Santa Monica ban cannot stand, FAA rules
The FAA issued a 57-page opinion early last month affirming its decision that the City of Santa Monica, Calif., does not have the ability to prevent certain types of large business jets from operating at Santa Monica Airport. Following a July 2002 recommendation from the Santa Monica Airport Commission, the City Council in March 2008 enacted an ordinance prohibiting operation of approach category C and D aircraft (with approach speeds greater than 121 knots). After the FAA’s legal moves put a halt to the ordinance, the city appealed.
The FAA’s latest decision noted that “The City is bound under Grant Assurance 22 ‘to make its airport available as an airport for public use on fair and reasonable terms and without unjust discrimination to all types, kinds and classes of aeronautical uses.’” The city received nearly $10.2 million in federal airport improvement grants through 2003. The category C and D ban, the FAA wrote, “Is unjust and not necessary for the safe operation of the airport.”
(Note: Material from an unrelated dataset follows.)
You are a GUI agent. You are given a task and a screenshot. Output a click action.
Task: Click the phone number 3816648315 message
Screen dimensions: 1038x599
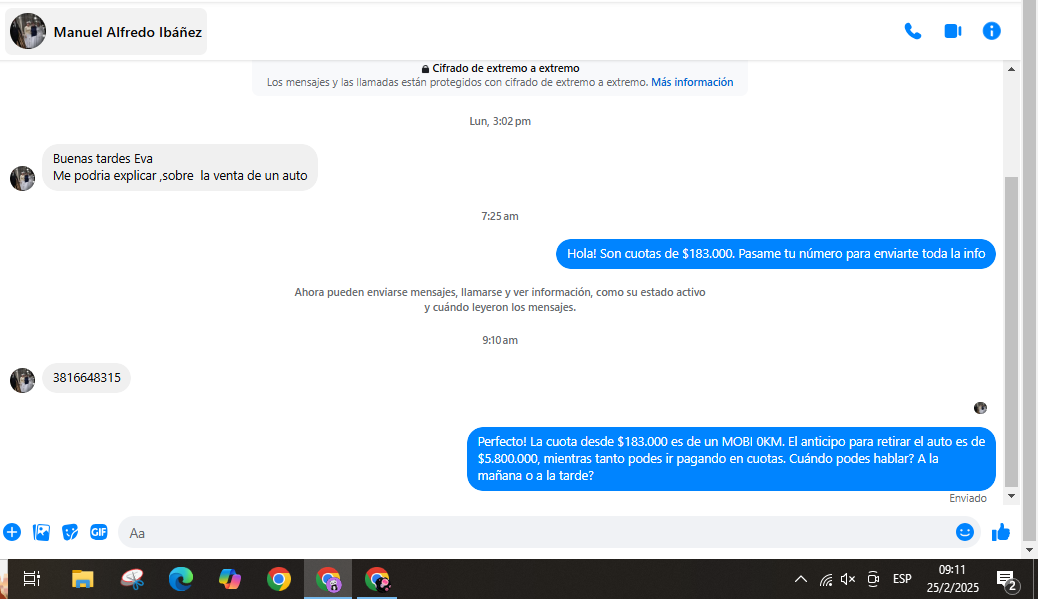[x=87, y=378]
The city said that there were 7,670 category C and D aircraft operations last year, which equals about 7 percent of annual operations. About half of those are fractional trips and many of the remainder are charter flights. Before the Santa Monica City Council passed the ordinance last year, the FAA recommended that the city install a 70-knot Engineered Material Arresting System bed at the end of Runway 21, which is the most-used runway at Santa Monica Airport. Other recommendations included creating a pilot awareness program, moving hold lines and buying property to establish a runway protection zone. The city rejected those recommendations and tried to enact the ban. The city had 30 days from the July 8 issue date to appeal.